O Brasil é mesmo um gigante e tem um quadro diversificado e complexo de desigualdades. Mesmo com o papel fundamental que tem cumprido o programa Bolsa Família, no sentido de distribuir renda, dar um fôlego as famílias e contribuir para a sua reestruturação, bem como programa erradicação do trabalho infantil (PETI), ainda assim no estado do Piauí o trabalho infantil, por exemplo, teve um crescimento de mais de 122 % na ocupação infantil doméstica no intervalo de 4 anos. O Rio Grande do Norte foi a UF em que houve o maior crescimento do trabalho infantil doméstico, passando de 6% para 15,1% da população de 5 a 17 anos ocupada nessa atividade, segundo dados dos IBGE/2011. O trabalho infantil doméstico continua invisível e com pouco contingente e eficiência na fiscalização.  Como adentrar aos lares e fazer cumprir a lei?

Na III conferencia do Global do Trabalho infantil se renovou o compromisso de eliminar até 2016 o trabalho infantil, em especial em suas piores formas: o doméstico, exploração sexual, o trabalho nas minas, etc. Também é parte da agenda do trabalho decente da OIT e foi reafirmado na I CNTED realizada no Brasil em 2012.

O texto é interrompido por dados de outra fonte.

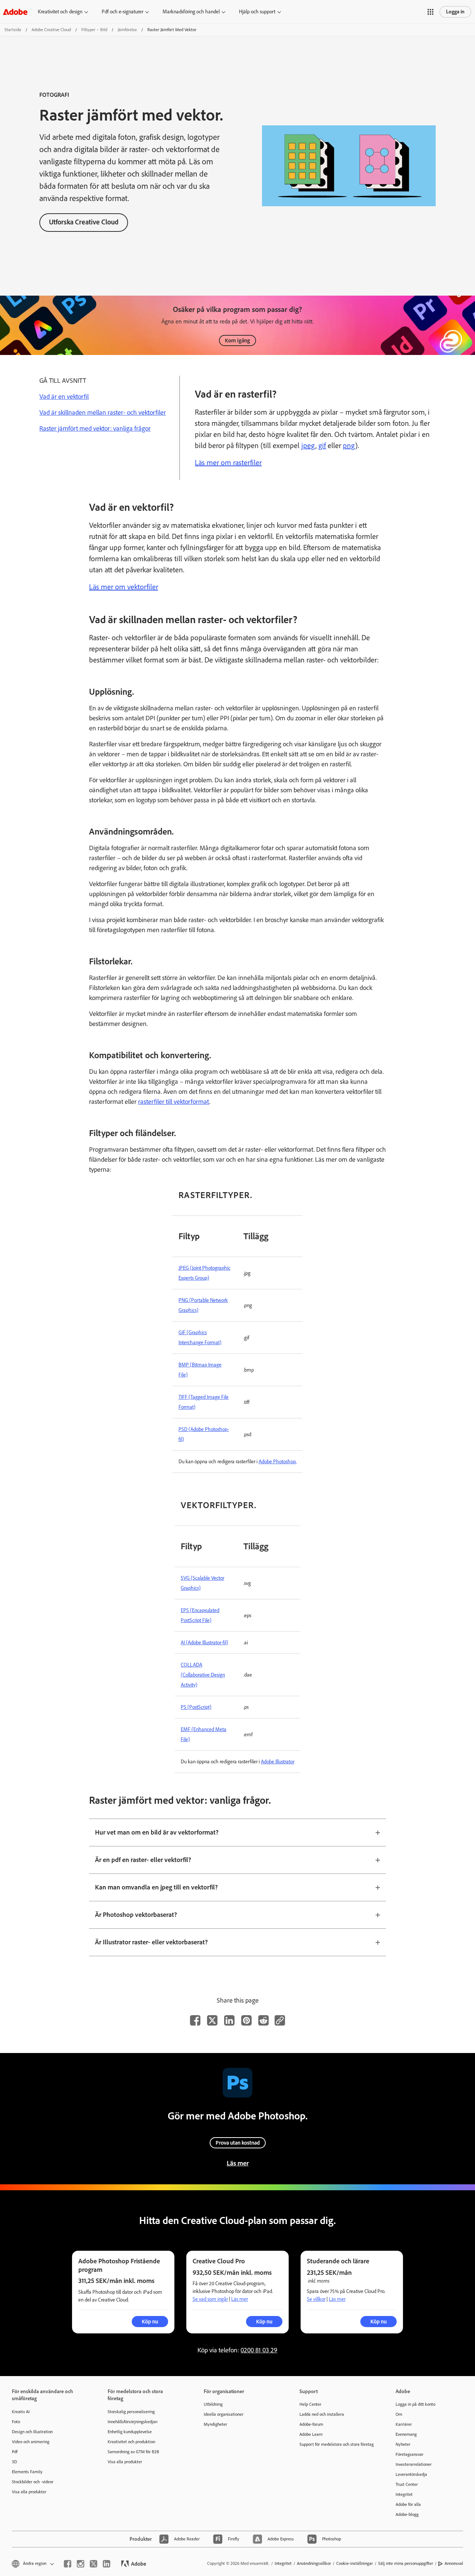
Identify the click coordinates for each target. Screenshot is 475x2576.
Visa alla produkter (29, 2491)
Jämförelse (127, 29)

Assim, reconhecendo os esforços e os progressos realizados em nosso país, sobretudo nesta ultima década, reafirmamos que mediante a crise global é preciso mais vontade política para construir maior unidade com as amplas massas oprimidas, estimular o debate sobre direitos humanos das crianças e adolescentes e dar visibilidade aos malefícios que o trabalho infantil propicia a pessoa em fase adulta.

Recentemente foi instalada a CPI cuja presidente é Sandra Rosado (PSB-RN) e a relatora é a deputada Luciana Santos (PCdoB-PE), para apurar a exploração do trabalho infantil. O objetivo é solicitar explicações de diversos órgãos, através de audiências públicas, para debater as várias formas de trabalho infantil, desde o trabalho desportivo, na agricultura, doméstico, cadeia produtiva até o artístico, e também fazer diligências aos estados do Pará, Bahia, Pernambuco e São Paulo, que concentram grande número de trabalhadores infantis. Haverá também uma grande articulação com os Ministérios da Educação, Público e do Trabalho para aprofundar essas investigações.

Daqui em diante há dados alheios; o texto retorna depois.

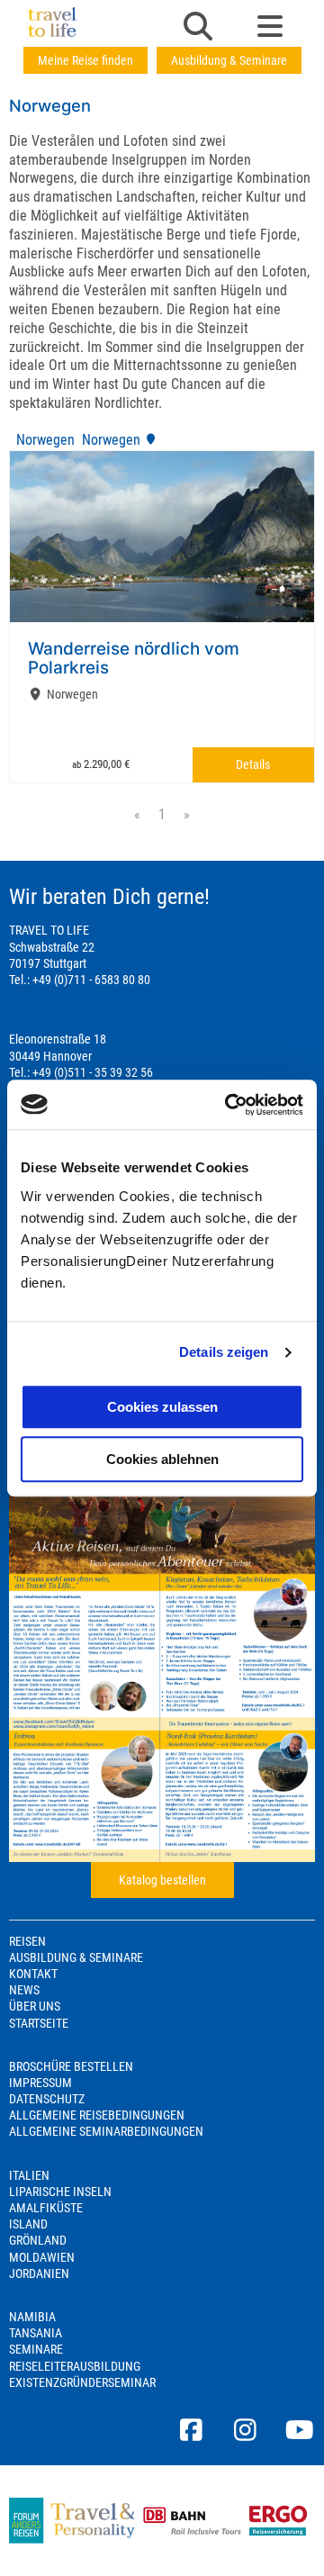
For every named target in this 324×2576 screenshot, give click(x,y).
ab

Enfim, para promover o desenvolvimento do país, é preciso valorizar o trabalho, reduzir as desigualdades, combater a fome e a miséria, fortalecer os mecanismos do exercício da democracia, mudar paradigmas e enfrentar com políticas públicas específicas, de forma interministerial e nas várias instâncias de poder. É o caminho possível para a garantia dos direitos das crianças e adolescentes à infância e à vida adulta de plena cidadania.  


Márcia Regina Viotto é socióloga e assessora da CTB.